HDFS (Hadoop Distributed File System) is the primary distributed storage used by Hadoop applications. It is structured similarly to a regular Unix file system except that data storage is distributed across several machines (using commodity hardware) in an HDFS cluster. It is not intended as a replacement to a regular file system, but rather as a file system like layer for large distributed systems.

HDFS is highly fault-tolerant. It has built-in mechanisms to handle machine outages. HDFS is optimized for non-real time applications demanding high throughput rather than online applications demanding low latency: it provides high throughput access to application data and is suitable for applications that have large data sets. Using HDFS, throughput scales almost linearly with the number of datanodes in a cluster, so it can handle workloads no single machine would ever be able to.

Data saved in HDFS can be accessed using either the Java API (Hadoop is written in Java), or the Hadoop command line client. Many operations are similar to their Unix counterparts.

HDFS applications need a write-once-read-many access model for files. A file once created, written, and closed need not be changed except for appends and truncates. Appending the content to the end of the files is supported but cannot be updated at arbitrary point. This assumption simplifies data coherency issues and enables high throughput data access.

HDFS has unique features that make it ideal for distributed systems:

Highly fault tolerant

Scalable - read/write capacity scales fairly well with the number of datanodes

Industry standard - Lots of other distributed applications build on top of HDFS (HBase, Map-Reduce, Spark)

Pairs well with MapReduce

HDFS Architecture

HDFS follows the master/slave architecture. An HDFS cluster consists of a single NameNode and a number of DataNodes. HDFS exposes a file system namespace and allows user data to be stored in files. Internally, a file is split into one or more blocks and these blocks are stored in a set of DataNodes.

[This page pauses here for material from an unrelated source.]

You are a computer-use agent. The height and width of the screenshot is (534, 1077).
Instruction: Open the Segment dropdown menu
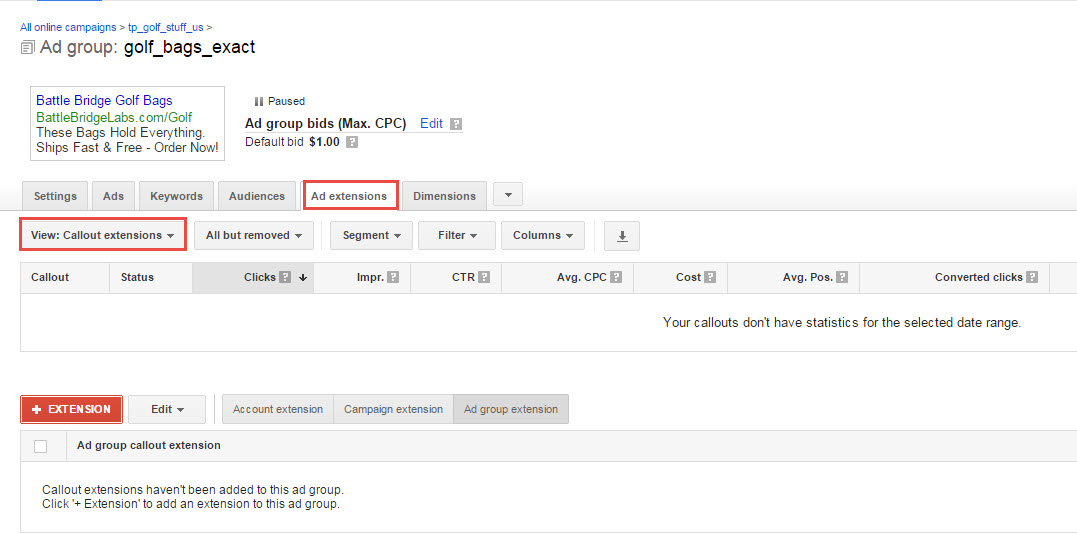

A NameNode is a master server that manages the file system namespace and regulates access to files by clients. The NameNode executes file system namespace operations like opening, closing, and renaming files and directories. It also determines the mapping of blocks to DataNodes.

Usually there is one DataNode per node in the cluster, which manage storage attached to the nodes that they run on. The DataNodes are responsible for serving read and write requests from the file system’s clients. The DataNodes also perform block creation, deletion, and replication upon instruction from the NameNode.

HDFS supports a traditional hierarchical file organization. A user or an application can create directories and store files inside these directories. The file system namespace hierarchy is similar to most other existing file systems; one can create and remove files, move a file from one directory to another, or rename a file.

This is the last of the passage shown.